Herein begins my testing blog, not that I suspect anyone will read it, but here goes anyway.  Apologies in advance for my somewhat stream-of-consciousness flow.  Friends sometimes call me Mr. Tangent, to which I reply, “I resemble that remark.”

Speaking of stream of consciousness, I recently watched for about the tenth time The Great Escape.  I love this movie.  It suggests readily what courses through the mind of a tester on a daily basis.  It takes place in the final days of World War II.  A group of experienced, but obviously not completely successful, escapees from NAZI prison camps have been gathered into one camp, especially designed for them, a camp believed to be inescapable – so thinks its designer anyway.  Steve McQueen plays the cocky American officer who stands out as a natural at the game, boasting of no less than 18 escapes (and subsequent recaptures) to his credit.  Within his first few minutes in the camp, he has already sniffed out a “testable” situation and devised a “test” to explore it.  Pulling out his baseball and glove, he pretends to play catch with himself, a seemingly idle act.  A wire strung near ground-level marks out a margin between the camp and the fence.  Crossing it would initiate an immediate response of machine gun fire from the guard towers – “unless,” he thinks, “unless the guards don’t see you.”  Is there a place where the guards won’t see him?  Yes, there is.  At the precise mid-point between the two towers, there is a blind spot, a place neither tower can see.  He throws his baseball along that line to the fence.  Then, at a moment when the guards are distracted by a commotion elsewhere, he calmly steps across the wire and walks toward his baseball.  It only lasts seconds until he is finally seen and has to plead that the machine gun fire at his feet cease; but the few seconds were all he needed.  He had found his first “bug” in the inescapable (supposedly “bug-free”) prison camp.  This quick discovery would become a key building block in his first escape attempt.

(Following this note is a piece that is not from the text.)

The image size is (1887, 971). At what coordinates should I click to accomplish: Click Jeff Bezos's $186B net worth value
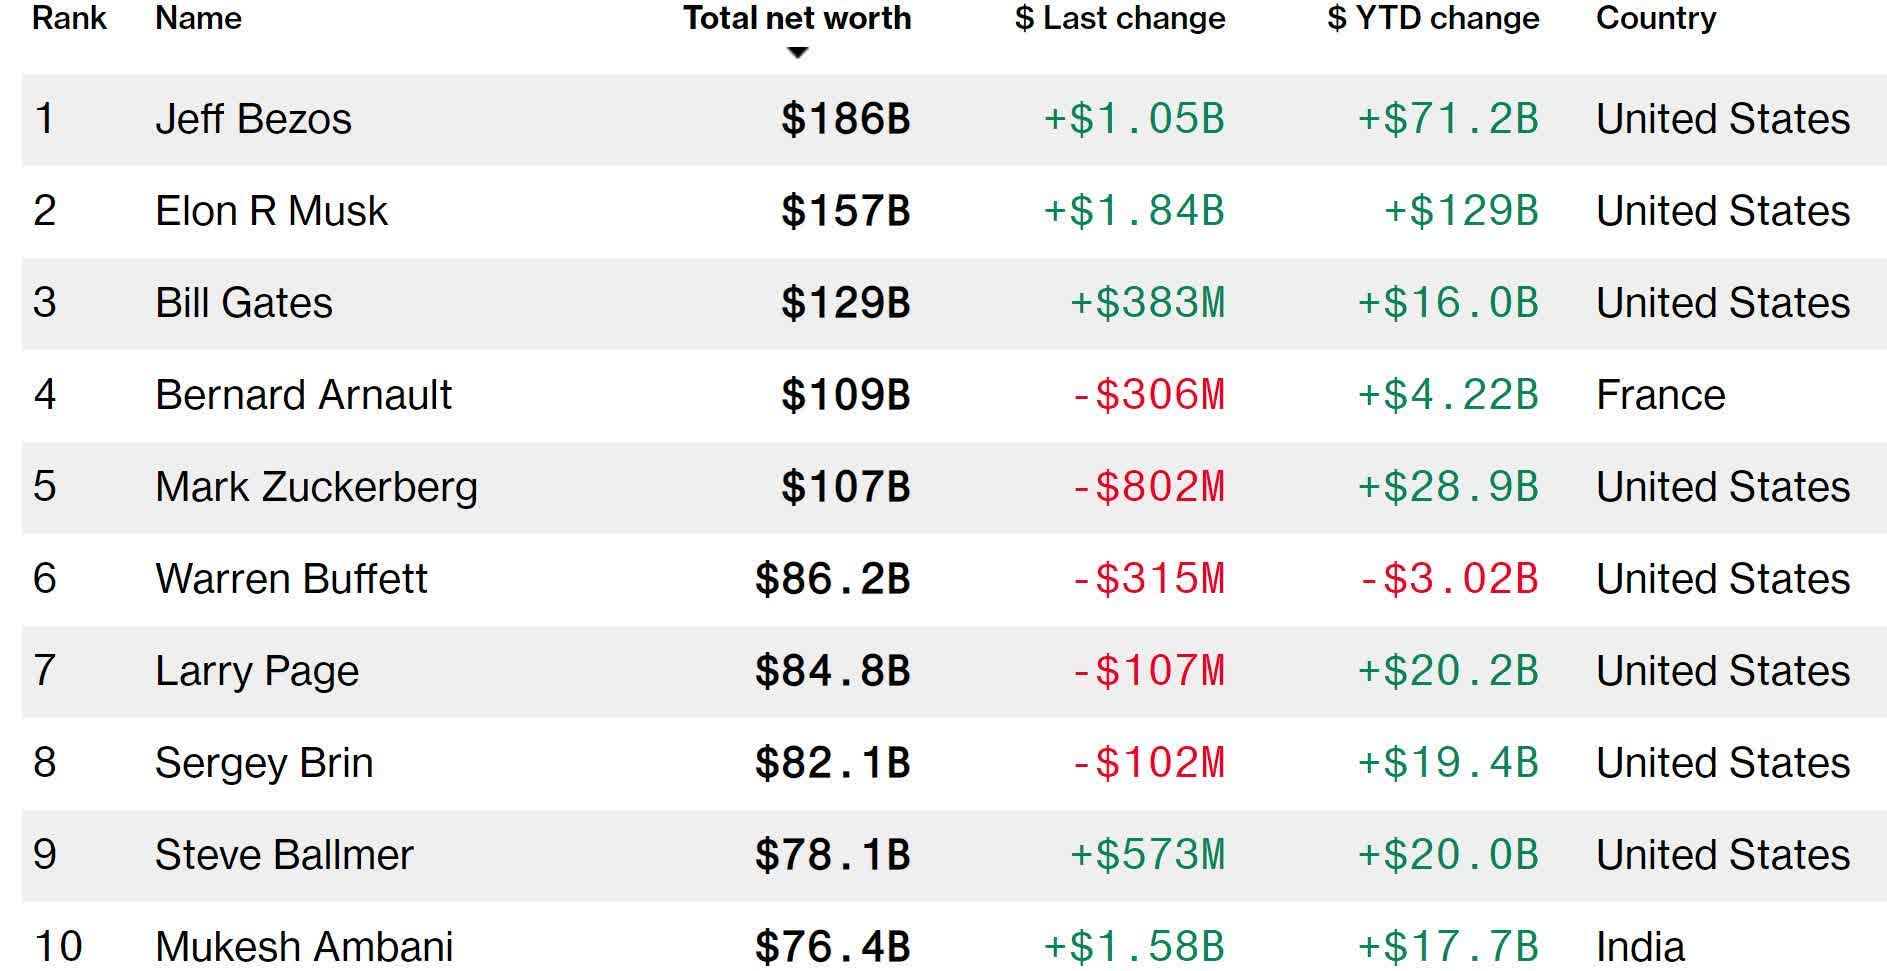point(845,119)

This is how a tester thinks, almost without thinking.  It’s like a reflex.  Now, if we were to ask this man, “But where is your escape plan and carefully drawn up list of potential escape methods?  Certainly you made good use of the time during the ride to the prison camp in formulating all these things.  Certainly you are prepared to give your commanding officer at any moment status of how you are progressing in you investigation of means of escape and an estimate of when you would complete this investigation.  Hardly!  Steve McQueen didn’t have a plan.  He carried out his investigations on the fly.  And as far as an estimate of when this all would be completed his answer would probably be something like, “I’ll tell you over a shot of Kirsch once we’ve reached Switzerland.”

I think there is another reason this movie resonates with me as a tester.  Maybe I’m strange — just ask my wife or anyone else I know and you’ll learn that I probably am… Maybe I’m strange, but I get a sort of odd thrill out of testing, like the thrill one gets when getting away with something.  Hah!  I didn’t write a single line of code in this application but I found something in it that no developer did.  I found a bug!  No one told me where or how to find it.  No one had to give me permission to find it.  I did not even need to be in process of executing a written test case to find it.  But I found it anyway.  I’ve never been imprisoned in such a camp but I imagine escaping from one is a similar such thrill.

So back to the point (finally!) of this article… I’ve happened upon circumstance (in the form of a sudden lay-off from my last testing gig) that has afforded me time to start a blog.  I’ve wanted to do it for quite a while after reading the many interesting articles published by my fellow AST members.  As to what I’d like to focus on I have given considerable thought, but I still haven’t arrived at a framework.  I suppose my present job hunt will naturally provide such, at least initially.  Anyway, if you can point me to my next job, please do so, but maybe in the mean time you can at least engage with me in some fun conversation.  In due time I will be putting down some thoughts I’ve had over the past two years during which I have come to know the context-driven paradigm and surrounding community — this after thirteen sustained, torturous years of factory testing!